CGATOxford / CGATPipelines

Collection of CGAT NGS Pipelines
MIT License
43 stars 18 forks source link

Transparent access to data repositories #233

Open IanSudbery opened 8 years ago

IanSudbery commented 8 years ago

Create routines that automate the downloading and processing of remote data from data repositories. This issue will serve as a summary of work done, preliminary documentation, and proposals.

Requirements

Reprocessing data from large consortia can often involve the downloading, renaming and storeing of a large number of large data files. This is both tedious, error prone and can take a very large amount of disk space (TCGA raw data is nearly 100TB).

Specifics

Instead of placing input files in the current or input directory, files named .remote are used. These files are named the same way as normal input files (i.e.

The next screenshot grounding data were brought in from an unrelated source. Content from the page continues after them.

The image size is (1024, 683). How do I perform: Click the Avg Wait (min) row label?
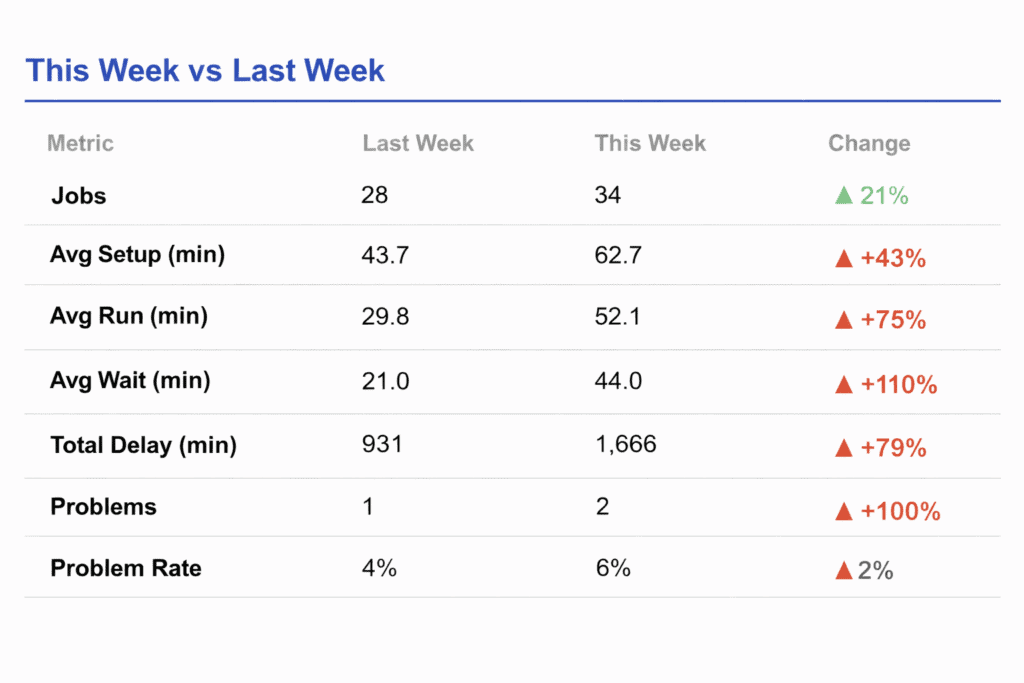(x=130, y=380)
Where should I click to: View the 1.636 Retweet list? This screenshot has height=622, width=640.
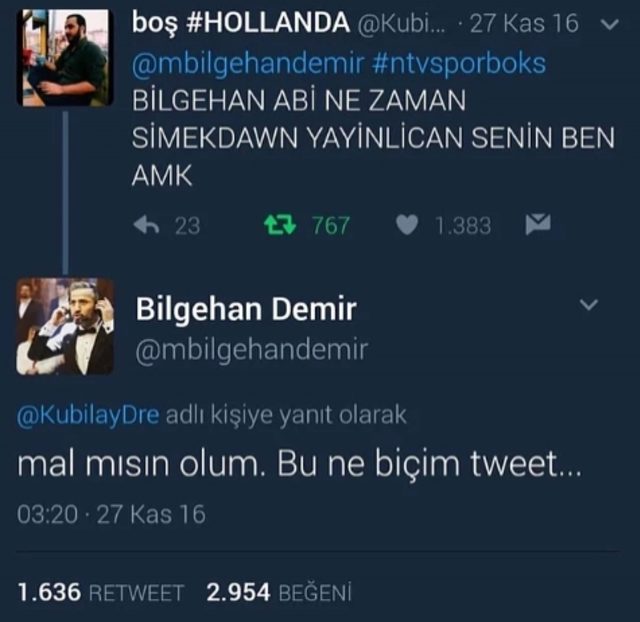(101, 592)
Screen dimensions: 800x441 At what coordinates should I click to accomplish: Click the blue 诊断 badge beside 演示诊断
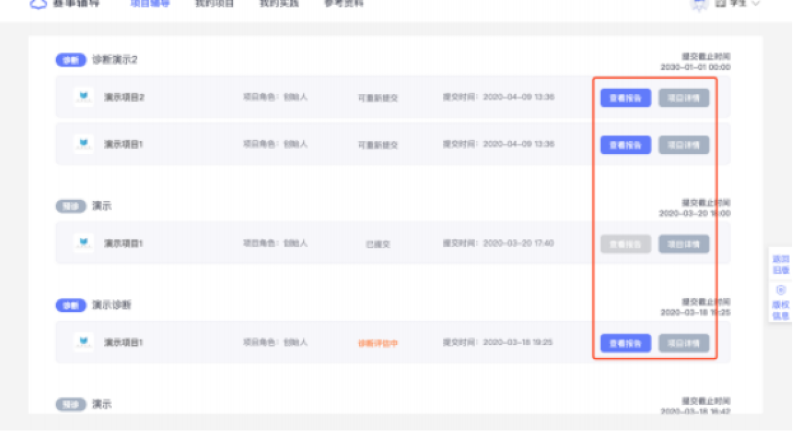click(70, 305)
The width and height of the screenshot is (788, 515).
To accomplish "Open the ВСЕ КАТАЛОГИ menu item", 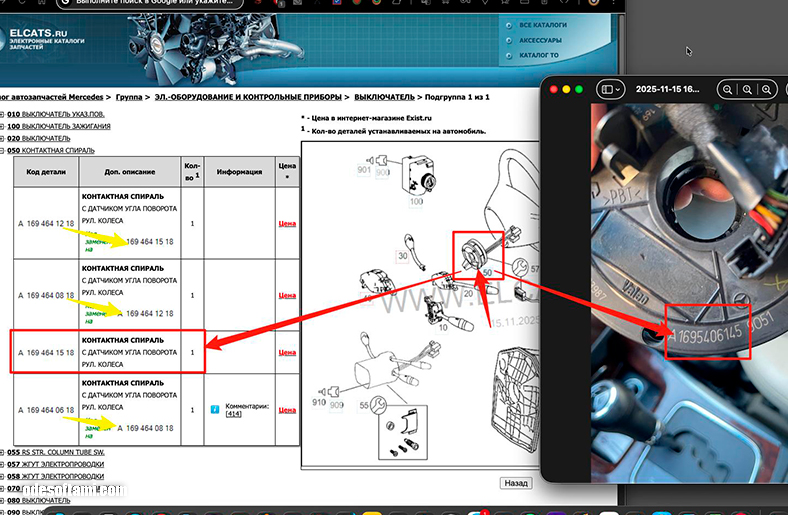I will click(x=543, y=25).
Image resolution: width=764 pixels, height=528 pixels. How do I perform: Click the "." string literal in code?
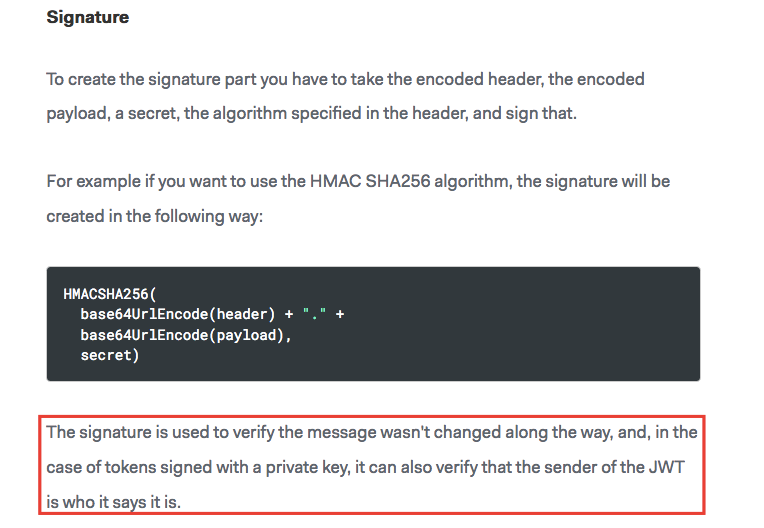click(317, 314)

TISSUE-CONDITION-REPLICATE or similar), but contain details for accessing the file from a remote repository.

The data file itself is downloaded to the execution node processed and deleted - the raw data is never permanently stored, reducing disk space needed for processing large amounts of remote data.

.remote files

Each .remote file contains a two column table.

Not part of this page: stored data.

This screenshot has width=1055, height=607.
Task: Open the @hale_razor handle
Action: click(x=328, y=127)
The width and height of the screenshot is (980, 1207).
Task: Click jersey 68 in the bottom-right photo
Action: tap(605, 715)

  1. The first column contains the repository from which to download the data, currently supported values are SRA, ENA and TCGA.
  2. The second column contains the accession of the file (e.g. SRR1016916 or ERR000916 for SRA/ENA or 21ae315a-a823-40c4-8145-ff5260af3084 for TCGA)
  3. The third column is used only for TCGA files, and is the name of the downloaded file (for some reason TCGA saw fit not to give the files the same name as the accession).

    Security

Downloading of secure/encrypted data is currently supported for SRA and TCGA.

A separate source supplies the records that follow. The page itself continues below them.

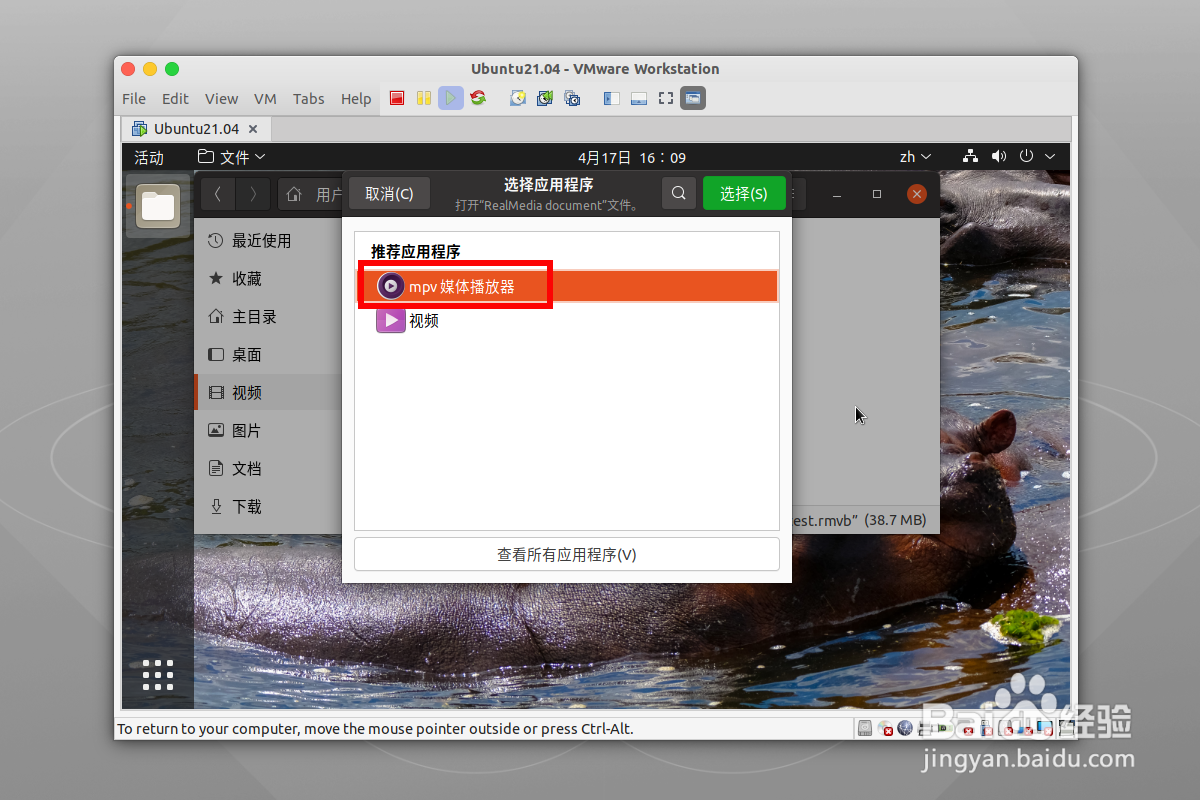Toggle the tab thumbnail bar
This screenshot has height=800, width=1200.
coord(638,98)
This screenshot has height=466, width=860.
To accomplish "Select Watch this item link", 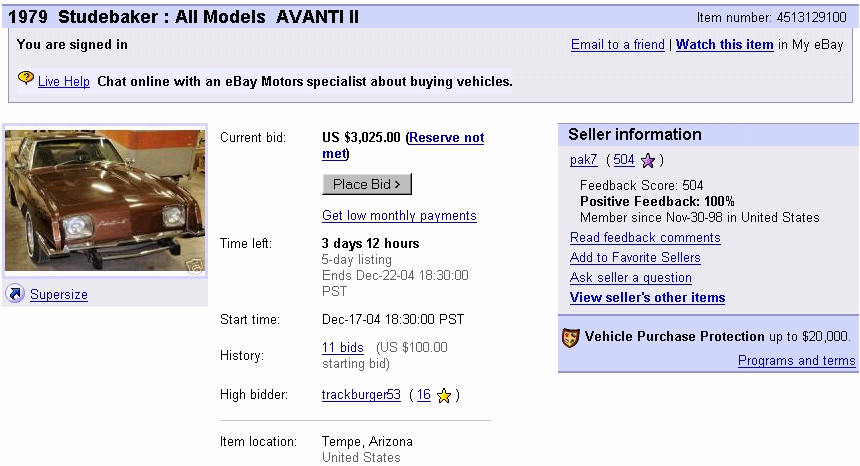I will 724,45.
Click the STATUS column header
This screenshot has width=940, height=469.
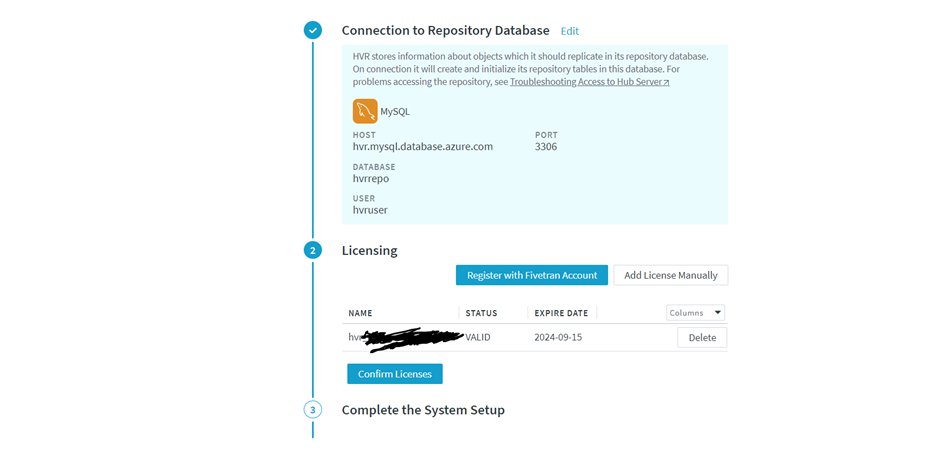(481, 313)
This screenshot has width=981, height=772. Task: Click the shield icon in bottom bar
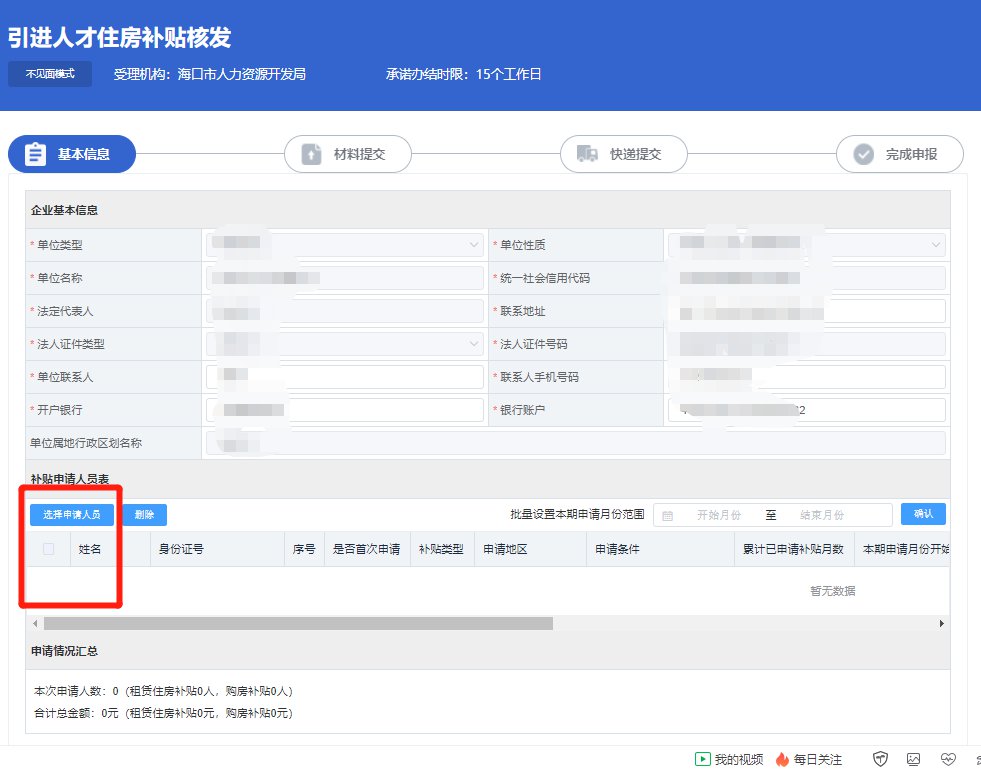[x=880, y=759]
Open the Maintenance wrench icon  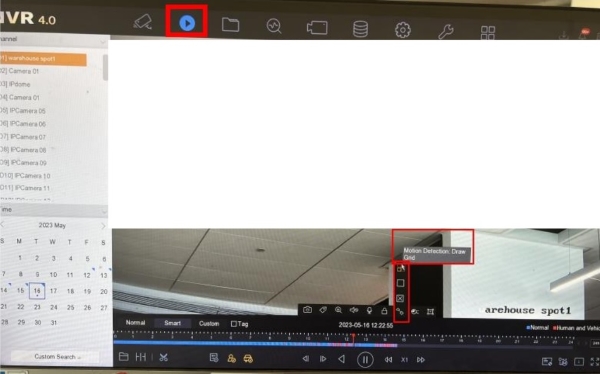pyautogui.click(x=446, y=31)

For SRA the pipeline must be executed in a directory underneath the directory setup as the users secure ncbi workspace.

For TCGA the pipeline will look for a file matching the glob gdc-user-token* in the pipeline directory.

Repositories

Both SRA and ENA support download via ascp, a high speed download protocol. SRA only supports the download of SRA files this way, which are reference compressed, and must be extracted. Further, these files are downloaded to the users SRA-cache directory, meaning that they are not automatically removed when the are finished, but must be deleted with a call to Sra.clean_cache() or by running cache-mgr --clean. Dumped fastq files are automatically and SRA files are reference compressed - so smaller than fastq.gz. If does mean that if several tasks use the same file it will only be downloaded once.

ENA supports high-speed download of fastq files. All public files on SRA are also on ENA, so if you are downloading public data, ENA is generally preferred. It is envisaged that SRA will mainly be used for encrypted data.

TCGA does not support ascp, but currently does support fastq download (although this is in danger of being discountinued in favor of BAM only.)

My recommendation is to use ENA where possible.

Implementation

Most of these feature are implemented through additions to the preprocess method of the base SequenceCollectionProcessor class, and so should function transparently with any pipeline that uses PipelineMapping or PipelinePreprocess classes, simply passing .remote files as the infiles to the build method.

Additions have also been made to CGAT.Sra, which now includes prefetch, clean_cache, fetch_ENA, fetch_ENA_files(names) and fetch_TCGA_fastq methods. As this module no longer specifically deals with Sra, perhaps these functions should be moved or the module renamed.

A small number of changes need to be made to pipelines for these to work, mostly in recognizing input files. So far this has been done for pipeline_readqc and pipeline_mapping. It should probably be implemented for pipeline_transacriptdiffexpression shortly.

ENA download currently requires the installation of aspera's ascp, and the setting of the environment variables $ASCP_BIN_PATH and $ASCP_KEY_PATH. SRA download is very much sped up by the installation of ascp.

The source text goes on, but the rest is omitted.